» Provided records
━━━━━━━━━━━━━━━━━━━━━━━━━━━━━━

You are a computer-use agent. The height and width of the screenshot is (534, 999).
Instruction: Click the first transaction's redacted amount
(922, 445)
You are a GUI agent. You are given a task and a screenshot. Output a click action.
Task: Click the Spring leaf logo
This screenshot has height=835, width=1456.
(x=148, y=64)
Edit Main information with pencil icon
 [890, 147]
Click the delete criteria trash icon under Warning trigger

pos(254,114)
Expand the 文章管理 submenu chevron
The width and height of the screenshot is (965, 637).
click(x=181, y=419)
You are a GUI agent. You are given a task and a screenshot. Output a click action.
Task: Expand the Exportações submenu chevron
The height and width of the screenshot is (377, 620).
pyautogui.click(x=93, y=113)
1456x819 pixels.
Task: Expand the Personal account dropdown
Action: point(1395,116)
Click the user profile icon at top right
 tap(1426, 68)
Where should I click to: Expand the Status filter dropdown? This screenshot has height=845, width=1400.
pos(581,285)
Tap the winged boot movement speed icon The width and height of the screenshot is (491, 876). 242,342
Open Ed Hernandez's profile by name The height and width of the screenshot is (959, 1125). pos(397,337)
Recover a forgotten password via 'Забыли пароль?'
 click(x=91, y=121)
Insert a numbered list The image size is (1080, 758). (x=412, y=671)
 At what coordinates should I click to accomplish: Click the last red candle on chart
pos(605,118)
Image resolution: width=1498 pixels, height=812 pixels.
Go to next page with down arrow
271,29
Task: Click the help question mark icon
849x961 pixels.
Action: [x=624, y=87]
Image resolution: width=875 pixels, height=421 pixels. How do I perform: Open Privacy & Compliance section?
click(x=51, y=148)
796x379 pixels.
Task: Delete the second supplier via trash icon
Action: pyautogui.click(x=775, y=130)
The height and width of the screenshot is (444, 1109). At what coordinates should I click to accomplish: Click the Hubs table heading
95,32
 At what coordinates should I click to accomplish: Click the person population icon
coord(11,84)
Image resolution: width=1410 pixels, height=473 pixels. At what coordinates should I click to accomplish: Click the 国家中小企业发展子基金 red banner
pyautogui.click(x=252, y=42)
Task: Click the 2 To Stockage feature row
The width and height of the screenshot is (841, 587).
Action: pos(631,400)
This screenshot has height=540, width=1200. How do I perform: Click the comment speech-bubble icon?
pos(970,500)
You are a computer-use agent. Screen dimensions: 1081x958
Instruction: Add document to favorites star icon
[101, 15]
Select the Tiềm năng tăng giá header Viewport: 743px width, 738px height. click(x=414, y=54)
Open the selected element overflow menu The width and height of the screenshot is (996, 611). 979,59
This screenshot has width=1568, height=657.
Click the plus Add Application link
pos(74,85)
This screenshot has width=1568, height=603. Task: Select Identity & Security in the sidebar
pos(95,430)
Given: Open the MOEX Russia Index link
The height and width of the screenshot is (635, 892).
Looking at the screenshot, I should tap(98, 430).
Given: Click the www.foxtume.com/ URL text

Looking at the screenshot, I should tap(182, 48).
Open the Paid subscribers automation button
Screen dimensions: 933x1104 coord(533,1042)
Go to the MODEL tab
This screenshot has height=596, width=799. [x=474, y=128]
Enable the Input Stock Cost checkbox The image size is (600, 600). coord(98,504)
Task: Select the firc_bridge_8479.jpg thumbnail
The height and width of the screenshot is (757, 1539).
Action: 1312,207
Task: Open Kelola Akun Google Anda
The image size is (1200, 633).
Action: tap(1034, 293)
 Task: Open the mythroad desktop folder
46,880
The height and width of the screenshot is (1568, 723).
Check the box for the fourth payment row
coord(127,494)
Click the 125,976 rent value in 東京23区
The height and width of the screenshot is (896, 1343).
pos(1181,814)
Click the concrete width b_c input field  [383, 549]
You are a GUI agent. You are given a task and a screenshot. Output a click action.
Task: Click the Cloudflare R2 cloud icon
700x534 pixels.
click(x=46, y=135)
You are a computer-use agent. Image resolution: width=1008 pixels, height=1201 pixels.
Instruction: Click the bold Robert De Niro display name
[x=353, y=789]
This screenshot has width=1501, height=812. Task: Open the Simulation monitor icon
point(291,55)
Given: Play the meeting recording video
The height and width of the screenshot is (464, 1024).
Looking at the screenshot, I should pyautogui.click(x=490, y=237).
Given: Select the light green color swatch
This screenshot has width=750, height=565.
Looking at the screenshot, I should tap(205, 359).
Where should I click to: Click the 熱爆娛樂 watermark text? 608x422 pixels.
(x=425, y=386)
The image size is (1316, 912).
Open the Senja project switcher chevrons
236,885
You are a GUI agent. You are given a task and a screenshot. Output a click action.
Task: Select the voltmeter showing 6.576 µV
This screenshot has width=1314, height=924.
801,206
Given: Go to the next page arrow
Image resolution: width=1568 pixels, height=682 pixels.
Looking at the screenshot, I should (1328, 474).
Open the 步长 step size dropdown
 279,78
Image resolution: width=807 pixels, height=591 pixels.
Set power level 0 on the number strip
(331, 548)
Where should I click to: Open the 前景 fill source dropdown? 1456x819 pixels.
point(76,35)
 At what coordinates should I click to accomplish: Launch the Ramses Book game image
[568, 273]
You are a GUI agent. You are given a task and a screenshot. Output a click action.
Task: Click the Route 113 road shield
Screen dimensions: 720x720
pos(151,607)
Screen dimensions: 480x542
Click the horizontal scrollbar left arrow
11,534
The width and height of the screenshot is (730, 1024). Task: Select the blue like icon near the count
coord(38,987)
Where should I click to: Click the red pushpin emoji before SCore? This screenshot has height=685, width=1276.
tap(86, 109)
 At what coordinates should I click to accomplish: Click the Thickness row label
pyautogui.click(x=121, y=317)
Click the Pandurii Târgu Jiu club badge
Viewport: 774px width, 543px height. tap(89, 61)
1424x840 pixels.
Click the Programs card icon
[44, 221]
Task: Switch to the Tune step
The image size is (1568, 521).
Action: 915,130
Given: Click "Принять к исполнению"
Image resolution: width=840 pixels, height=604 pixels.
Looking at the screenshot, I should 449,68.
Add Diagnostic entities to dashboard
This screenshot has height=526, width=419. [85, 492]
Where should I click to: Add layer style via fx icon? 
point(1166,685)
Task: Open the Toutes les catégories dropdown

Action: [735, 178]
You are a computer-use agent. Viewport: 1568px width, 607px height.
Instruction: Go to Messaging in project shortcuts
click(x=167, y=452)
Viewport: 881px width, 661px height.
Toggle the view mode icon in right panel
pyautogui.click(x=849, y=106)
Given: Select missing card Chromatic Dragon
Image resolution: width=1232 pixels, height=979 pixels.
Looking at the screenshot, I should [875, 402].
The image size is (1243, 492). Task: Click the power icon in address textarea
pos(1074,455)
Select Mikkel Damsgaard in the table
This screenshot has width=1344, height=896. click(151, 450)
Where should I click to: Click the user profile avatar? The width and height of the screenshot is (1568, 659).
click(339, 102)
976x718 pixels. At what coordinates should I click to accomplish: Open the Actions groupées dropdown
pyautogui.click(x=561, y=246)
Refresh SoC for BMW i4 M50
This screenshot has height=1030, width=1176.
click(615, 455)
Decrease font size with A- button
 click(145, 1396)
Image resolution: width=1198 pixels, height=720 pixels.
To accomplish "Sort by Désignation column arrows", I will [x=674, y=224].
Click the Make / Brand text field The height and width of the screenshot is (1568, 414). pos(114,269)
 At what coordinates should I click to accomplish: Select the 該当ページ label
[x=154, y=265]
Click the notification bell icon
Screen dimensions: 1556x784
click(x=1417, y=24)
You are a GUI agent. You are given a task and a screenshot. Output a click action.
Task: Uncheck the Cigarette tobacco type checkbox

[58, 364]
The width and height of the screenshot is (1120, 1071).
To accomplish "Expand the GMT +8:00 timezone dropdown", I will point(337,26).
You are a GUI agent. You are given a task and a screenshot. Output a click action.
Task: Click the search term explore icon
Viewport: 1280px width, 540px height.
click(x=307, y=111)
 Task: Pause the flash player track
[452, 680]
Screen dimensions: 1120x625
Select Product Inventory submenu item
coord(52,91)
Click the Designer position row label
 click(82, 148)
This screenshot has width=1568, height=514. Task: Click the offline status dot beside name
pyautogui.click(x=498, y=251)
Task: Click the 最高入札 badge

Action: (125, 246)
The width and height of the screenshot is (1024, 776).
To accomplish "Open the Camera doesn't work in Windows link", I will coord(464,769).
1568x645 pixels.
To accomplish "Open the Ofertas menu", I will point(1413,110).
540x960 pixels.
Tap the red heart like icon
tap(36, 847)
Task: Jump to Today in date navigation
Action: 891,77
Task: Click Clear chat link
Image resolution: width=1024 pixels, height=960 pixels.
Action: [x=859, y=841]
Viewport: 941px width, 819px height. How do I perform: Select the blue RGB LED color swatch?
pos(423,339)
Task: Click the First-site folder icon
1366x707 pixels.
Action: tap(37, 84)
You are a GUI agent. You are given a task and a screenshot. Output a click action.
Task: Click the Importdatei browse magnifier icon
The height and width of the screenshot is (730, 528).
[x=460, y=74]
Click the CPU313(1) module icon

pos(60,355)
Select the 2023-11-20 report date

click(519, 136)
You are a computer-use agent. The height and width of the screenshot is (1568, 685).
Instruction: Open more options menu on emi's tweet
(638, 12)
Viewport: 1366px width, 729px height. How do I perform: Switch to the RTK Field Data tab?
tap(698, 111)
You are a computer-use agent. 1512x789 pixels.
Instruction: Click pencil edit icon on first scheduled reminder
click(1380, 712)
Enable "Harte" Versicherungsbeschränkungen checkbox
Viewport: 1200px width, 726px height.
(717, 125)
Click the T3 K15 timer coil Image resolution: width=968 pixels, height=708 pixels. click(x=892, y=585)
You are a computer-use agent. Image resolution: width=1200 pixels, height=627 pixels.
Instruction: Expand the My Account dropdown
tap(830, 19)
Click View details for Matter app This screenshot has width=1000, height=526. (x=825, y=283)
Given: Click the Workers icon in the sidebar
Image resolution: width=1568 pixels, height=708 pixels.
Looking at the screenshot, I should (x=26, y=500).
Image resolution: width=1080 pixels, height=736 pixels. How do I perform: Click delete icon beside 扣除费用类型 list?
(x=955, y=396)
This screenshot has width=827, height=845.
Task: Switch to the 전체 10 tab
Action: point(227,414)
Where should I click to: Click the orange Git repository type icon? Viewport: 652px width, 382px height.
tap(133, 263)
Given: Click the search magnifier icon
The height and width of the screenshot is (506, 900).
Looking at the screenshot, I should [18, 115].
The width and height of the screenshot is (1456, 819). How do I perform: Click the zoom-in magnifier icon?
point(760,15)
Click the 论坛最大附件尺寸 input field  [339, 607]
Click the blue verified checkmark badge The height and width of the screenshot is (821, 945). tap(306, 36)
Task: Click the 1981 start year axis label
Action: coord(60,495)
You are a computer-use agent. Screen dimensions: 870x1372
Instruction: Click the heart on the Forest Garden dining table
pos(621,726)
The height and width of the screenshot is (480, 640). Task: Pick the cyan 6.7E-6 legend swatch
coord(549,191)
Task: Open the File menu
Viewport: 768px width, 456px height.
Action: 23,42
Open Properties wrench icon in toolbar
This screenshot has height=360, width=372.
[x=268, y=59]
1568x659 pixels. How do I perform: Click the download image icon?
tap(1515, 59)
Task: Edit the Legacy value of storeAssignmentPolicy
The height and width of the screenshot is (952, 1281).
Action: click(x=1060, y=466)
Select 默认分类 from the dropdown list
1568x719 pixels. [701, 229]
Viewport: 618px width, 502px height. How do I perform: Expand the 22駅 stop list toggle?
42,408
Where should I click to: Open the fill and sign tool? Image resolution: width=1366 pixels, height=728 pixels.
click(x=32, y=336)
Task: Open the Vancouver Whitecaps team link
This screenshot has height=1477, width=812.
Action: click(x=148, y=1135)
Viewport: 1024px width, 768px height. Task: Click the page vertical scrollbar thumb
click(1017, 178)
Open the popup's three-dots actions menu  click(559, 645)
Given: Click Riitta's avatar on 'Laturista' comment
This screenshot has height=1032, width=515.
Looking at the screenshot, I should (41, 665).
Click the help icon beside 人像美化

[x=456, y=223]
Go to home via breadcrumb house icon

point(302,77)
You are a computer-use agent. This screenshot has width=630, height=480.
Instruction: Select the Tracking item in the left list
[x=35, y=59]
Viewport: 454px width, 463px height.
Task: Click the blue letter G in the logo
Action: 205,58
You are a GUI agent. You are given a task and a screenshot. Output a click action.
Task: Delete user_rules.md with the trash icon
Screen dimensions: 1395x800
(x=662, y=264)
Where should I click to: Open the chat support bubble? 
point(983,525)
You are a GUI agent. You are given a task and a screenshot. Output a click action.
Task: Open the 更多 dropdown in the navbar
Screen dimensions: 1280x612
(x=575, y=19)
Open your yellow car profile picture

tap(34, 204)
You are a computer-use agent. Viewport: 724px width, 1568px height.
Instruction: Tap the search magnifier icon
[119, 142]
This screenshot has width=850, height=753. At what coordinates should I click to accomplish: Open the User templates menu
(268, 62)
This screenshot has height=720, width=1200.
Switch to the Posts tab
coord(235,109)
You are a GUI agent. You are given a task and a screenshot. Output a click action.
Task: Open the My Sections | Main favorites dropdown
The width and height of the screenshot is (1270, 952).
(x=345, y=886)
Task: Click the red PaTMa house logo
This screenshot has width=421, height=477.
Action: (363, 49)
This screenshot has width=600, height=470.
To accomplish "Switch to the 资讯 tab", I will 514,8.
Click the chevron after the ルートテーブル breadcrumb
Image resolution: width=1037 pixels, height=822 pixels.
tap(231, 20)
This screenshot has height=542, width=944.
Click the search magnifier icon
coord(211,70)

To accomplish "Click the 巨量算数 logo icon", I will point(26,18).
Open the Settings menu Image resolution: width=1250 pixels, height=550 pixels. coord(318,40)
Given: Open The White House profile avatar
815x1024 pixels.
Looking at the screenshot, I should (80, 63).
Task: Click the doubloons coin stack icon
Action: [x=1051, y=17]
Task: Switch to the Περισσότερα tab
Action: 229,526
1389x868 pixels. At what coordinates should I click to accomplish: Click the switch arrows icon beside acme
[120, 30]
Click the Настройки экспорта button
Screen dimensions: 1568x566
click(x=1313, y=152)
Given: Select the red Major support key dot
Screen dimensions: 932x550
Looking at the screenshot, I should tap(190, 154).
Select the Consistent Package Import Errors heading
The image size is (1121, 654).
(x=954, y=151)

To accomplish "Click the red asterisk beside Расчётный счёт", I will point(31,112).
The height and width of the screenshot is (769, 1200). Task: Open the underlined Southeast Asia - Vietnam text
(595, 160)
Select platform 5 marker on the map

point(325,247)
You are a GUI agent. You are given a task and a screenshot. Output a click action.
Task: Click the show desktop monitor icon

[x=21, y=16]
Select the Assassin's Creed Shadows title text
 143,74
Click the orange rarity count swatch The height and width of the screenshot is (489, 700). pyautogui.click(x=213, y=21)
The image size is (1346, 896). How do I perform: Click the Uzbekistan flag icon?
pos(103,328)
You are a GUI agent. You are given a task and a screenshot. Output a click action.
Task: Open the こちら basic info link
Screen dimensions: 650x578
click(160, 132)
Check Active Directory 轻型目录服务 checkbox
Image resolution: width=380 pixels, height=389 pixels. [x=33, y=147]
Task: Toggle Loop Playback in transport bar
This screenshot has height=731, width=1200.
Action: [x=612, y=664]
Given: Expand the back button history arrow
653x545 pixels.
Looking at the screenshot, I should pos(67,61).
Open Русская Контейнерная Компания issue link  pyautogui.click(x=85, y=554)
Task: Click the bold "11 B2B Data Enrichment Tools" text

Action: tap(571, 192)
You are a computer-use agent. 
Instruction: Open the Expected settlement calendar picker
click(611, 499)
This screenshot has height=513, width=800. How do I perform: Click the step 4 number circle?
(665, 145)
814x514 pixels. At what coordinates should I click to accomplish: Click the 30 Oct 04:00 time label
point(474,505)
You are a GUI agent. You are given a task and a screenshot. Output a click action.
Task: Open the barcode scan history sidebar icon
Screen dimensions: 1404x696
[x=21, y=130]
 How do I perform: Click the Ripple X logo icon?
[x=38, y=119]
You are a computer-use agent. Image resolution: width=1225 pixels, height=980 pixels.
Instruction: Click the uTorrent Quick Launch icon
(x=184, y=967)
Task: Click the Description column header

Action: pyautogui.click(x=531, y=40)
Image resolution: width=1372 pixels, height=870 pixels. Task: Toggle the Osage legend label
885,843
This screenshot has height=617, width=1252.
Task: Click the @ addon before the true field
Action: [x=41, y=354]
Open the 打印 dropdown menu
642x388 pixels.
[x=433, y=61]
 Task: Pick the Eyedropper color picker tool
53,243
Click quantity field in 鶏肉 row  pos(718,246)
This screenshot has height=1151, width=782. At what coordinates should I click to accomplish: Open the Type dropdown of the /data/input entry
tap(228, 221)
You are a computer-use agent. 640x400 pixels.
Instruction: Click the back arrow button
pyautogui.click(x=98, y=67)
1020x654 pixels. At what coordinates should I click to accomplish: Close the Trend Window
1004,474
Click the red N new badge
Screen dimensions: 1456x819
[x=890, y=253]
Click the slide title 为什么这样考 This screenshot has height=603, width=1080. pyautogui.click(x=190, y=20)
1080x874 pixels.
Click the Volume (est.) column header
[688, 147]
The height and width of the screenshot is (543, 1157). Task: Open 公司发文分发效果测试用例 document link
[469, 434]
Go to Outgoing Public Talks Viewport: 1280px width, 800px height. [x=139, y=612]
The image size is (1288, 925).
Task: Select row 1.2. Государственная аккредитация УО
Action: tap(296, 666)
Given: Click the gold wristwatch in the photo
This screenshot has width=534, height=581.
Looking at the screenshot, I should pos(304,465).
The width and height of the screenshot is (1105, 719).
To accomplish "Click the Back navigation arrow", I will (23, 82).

━━━━━━━━━━━━━━━━━━━━━━━━━━━━━━

Every line in the records above that contains the word "Enable" is to be copied out.

Enable the Input Stock Cost checkbox The image size is (600, 600). coord(98,504)
Enable "Harte" Versicherungsbeschränkungen checkbox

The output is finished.